We at the Istanbul Chapter of the Internet Society (http://www.isoctr.org) are trying to teach facts about the Internet to the general public and are also doing our best to keep the Internet as a free platform in Turkey. We have a duty to tell users their rights and help them to defend them. Also, we are developing and proposing technical solutions to some problems we face.
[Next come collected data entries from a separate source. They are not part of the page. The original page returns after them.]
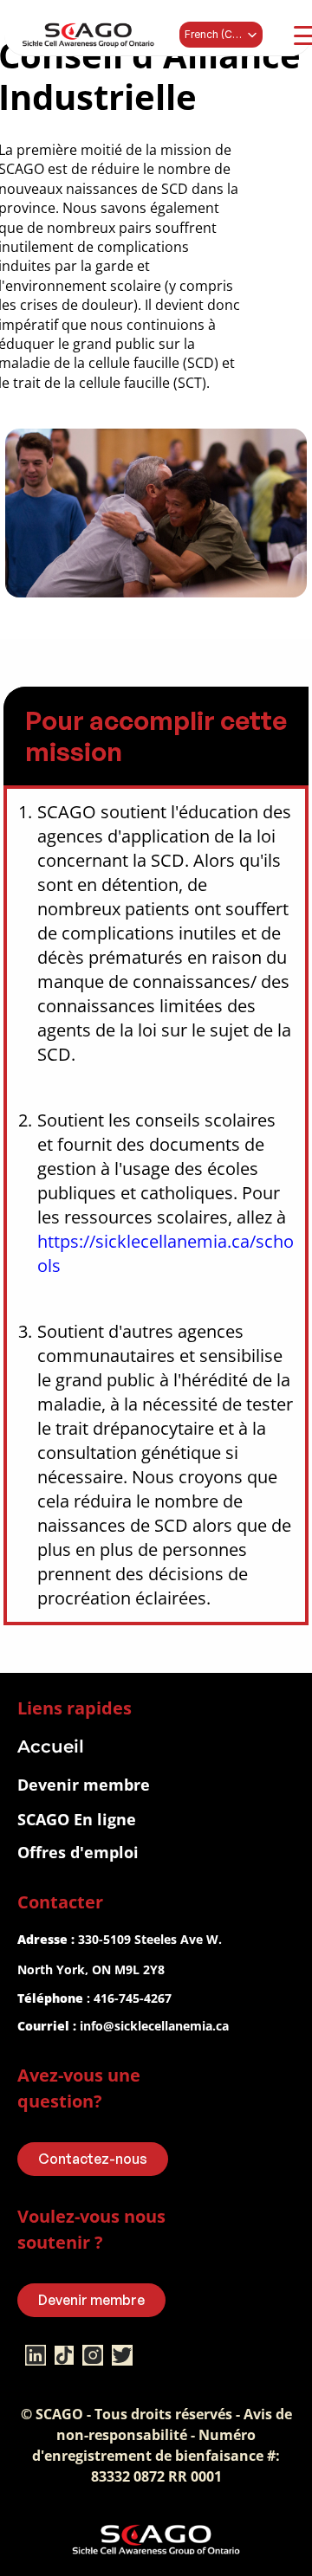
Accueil (50, 1746)
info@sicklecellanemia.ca (154, 2026)
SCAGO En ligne (76, 1819)
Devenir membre (83, 1784)
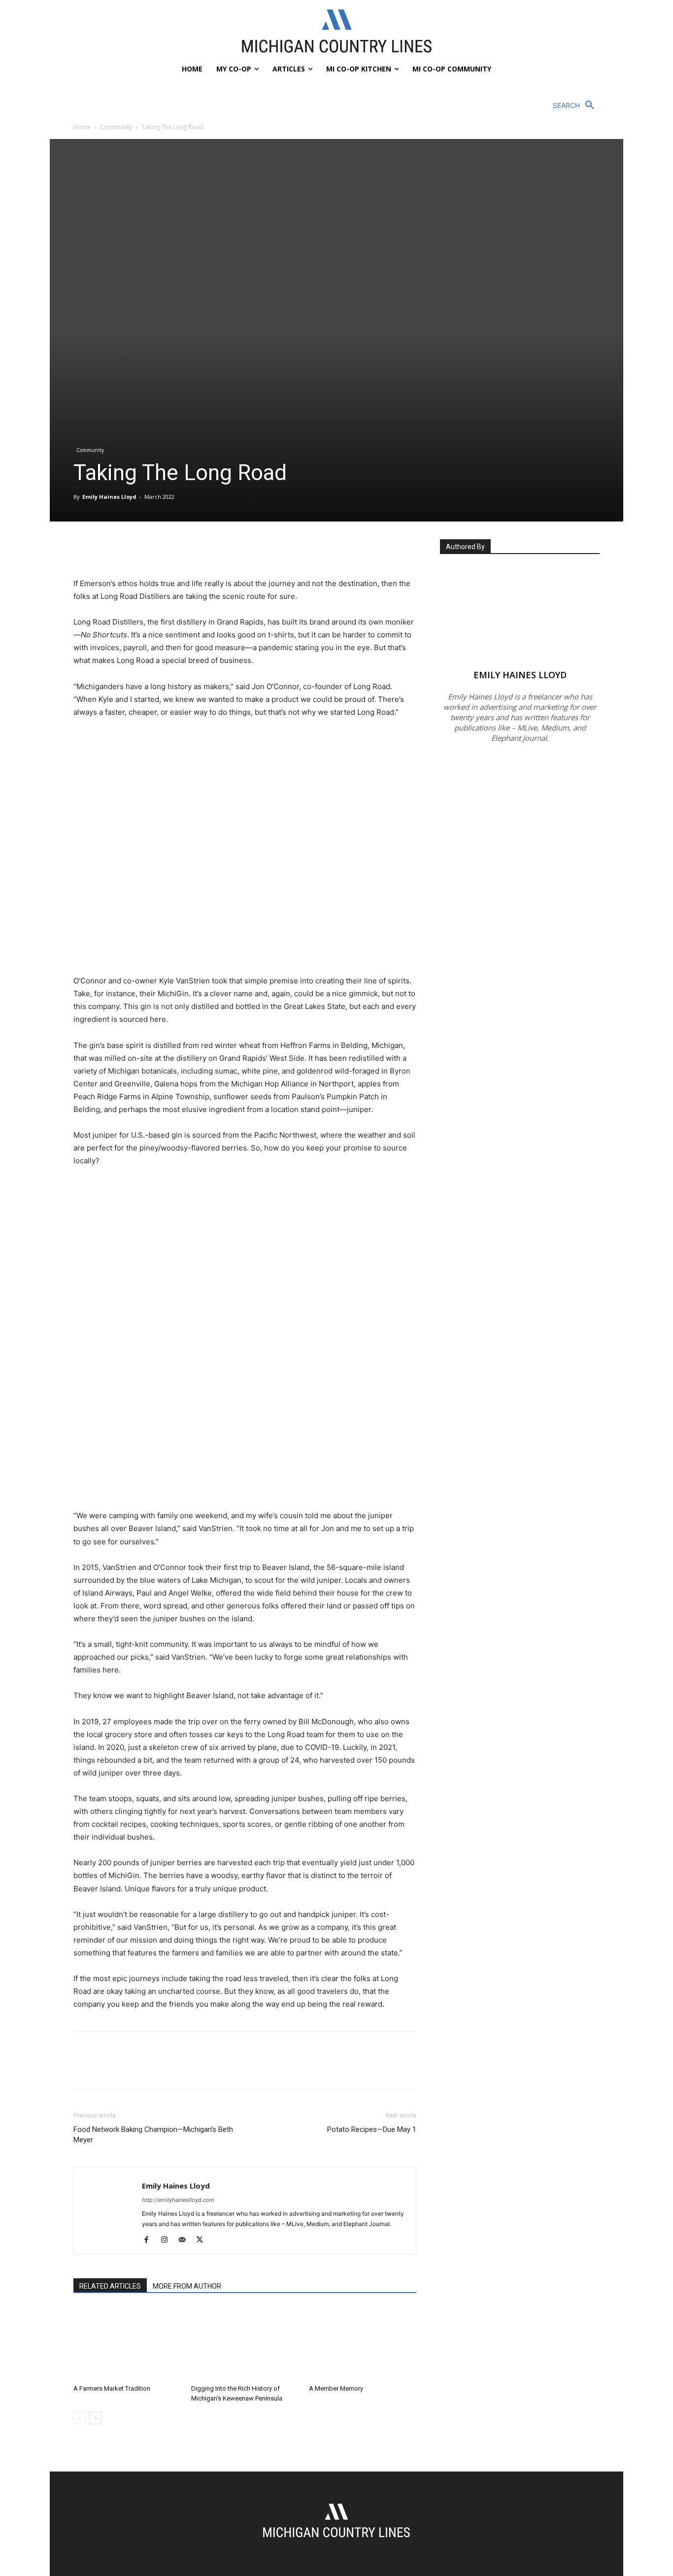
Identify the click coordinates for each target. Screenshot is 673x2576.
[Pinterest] (128, 549)
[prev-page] (79, 2418)
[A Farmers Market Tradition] (127, 2343)
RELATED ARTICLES (110, 2286)
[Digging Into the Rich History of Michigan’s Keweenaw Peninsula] (245, 2343)
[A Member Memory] (362, 2343)
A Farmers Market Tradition (111, 2388)
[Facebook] (83, 549)
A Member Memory (336, 2388)
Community (116, 127)
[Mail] (185, 2240)
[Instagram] (168, 2240)
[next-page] (95, 2418)
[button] (576, 105)
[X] (106, 549)
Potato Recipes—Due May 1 (371, 2129)
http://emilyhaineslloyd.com (178, 2199)
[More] (174, 549)
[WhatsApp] (151, 549)
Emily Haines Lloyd (109, 496)
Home (82, 127)
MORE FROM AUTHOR (187, 2286)
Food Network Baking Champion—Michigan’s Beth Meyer (153, 2134)
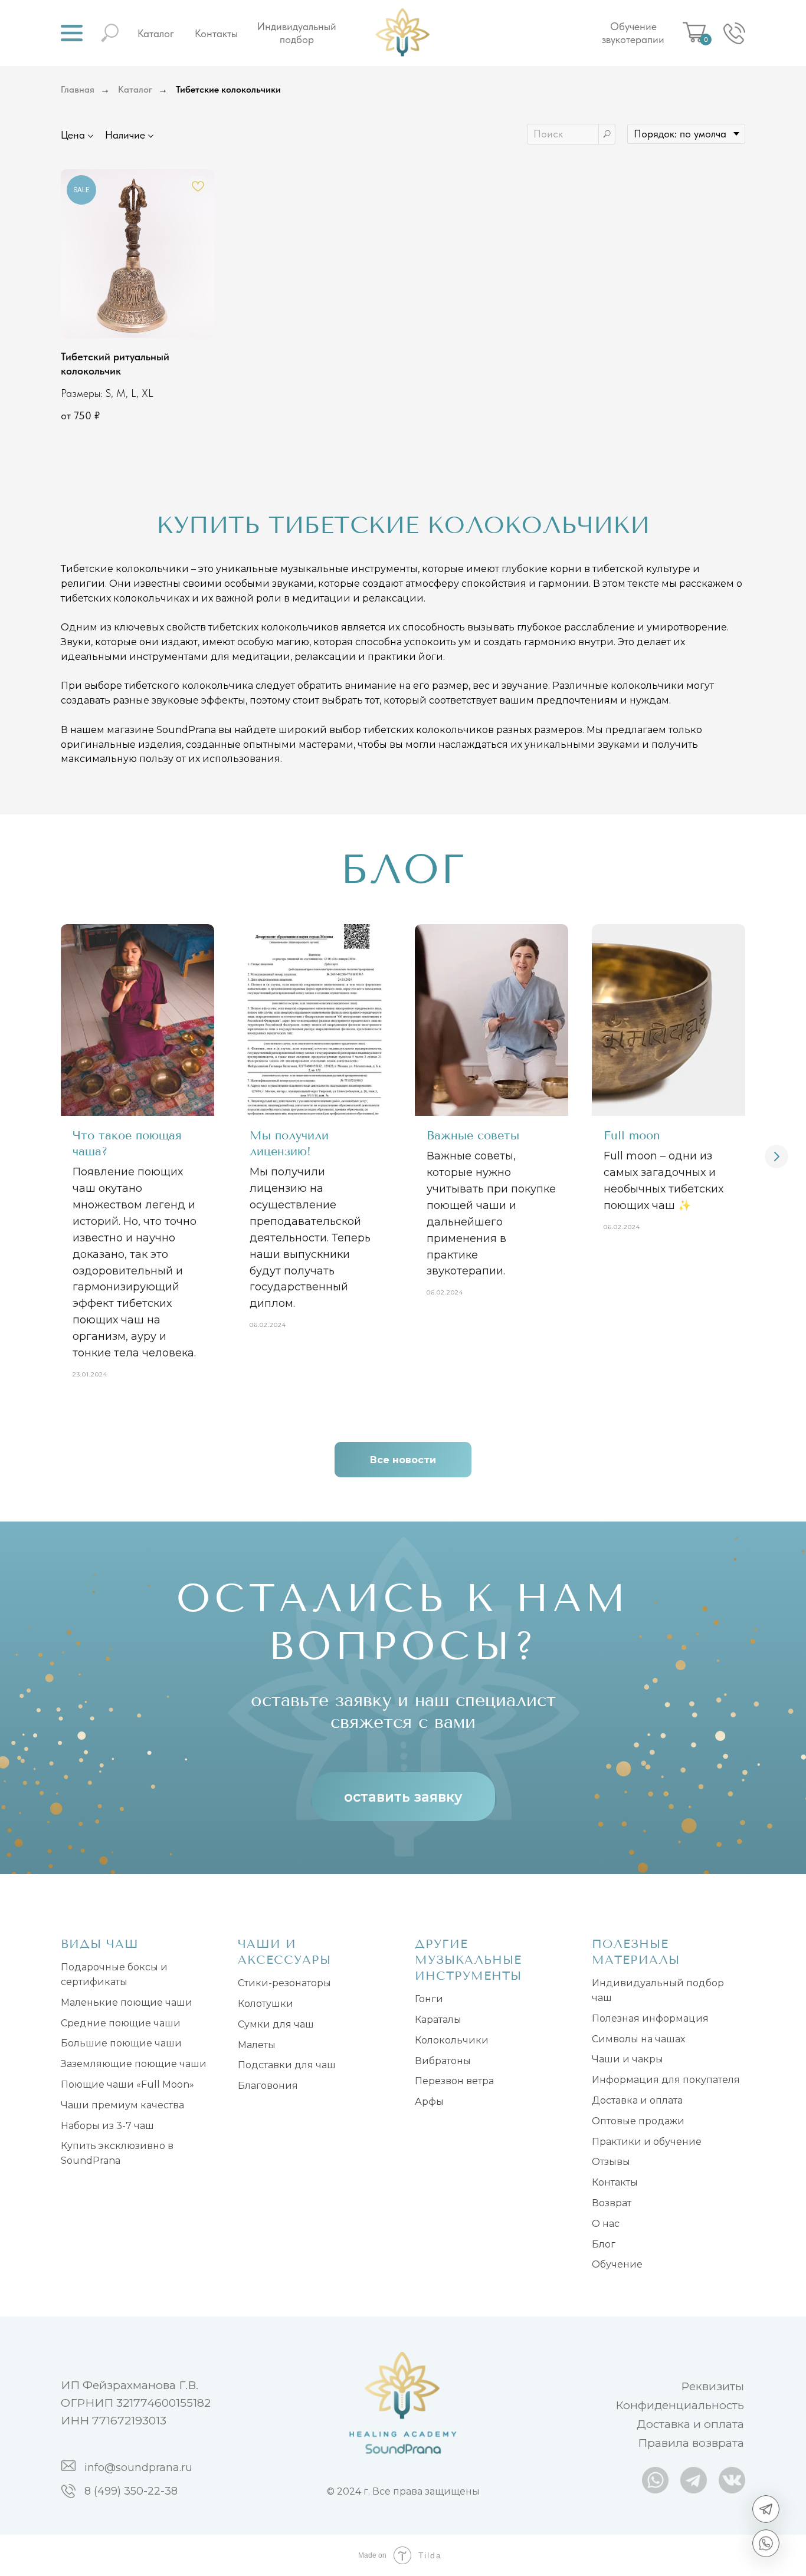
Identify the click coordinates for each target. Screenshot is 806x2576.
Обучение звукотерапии (633, 33)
Most countries have similar problems, such as connection to their neighbors over networks that are thousands of kilometers away. To prevent this, the European Union is supporting a pan-European network instead of using the U.S. Internet infrastructure as the main backbone.
But the main problems in Turkey are the ISP monopoly and the speed of international connectivity. It takes nearly half an hour to receive 10 e-mails from an out-of-country mailbox. This means that it is practically impossible to use the Internet in Turkey.
As a final thought, I would like to add that the Internet gives developing countries the incredible opportunity to catch up with more developed countries, and any governments that try to control or ban the Internet will be giving up this chance.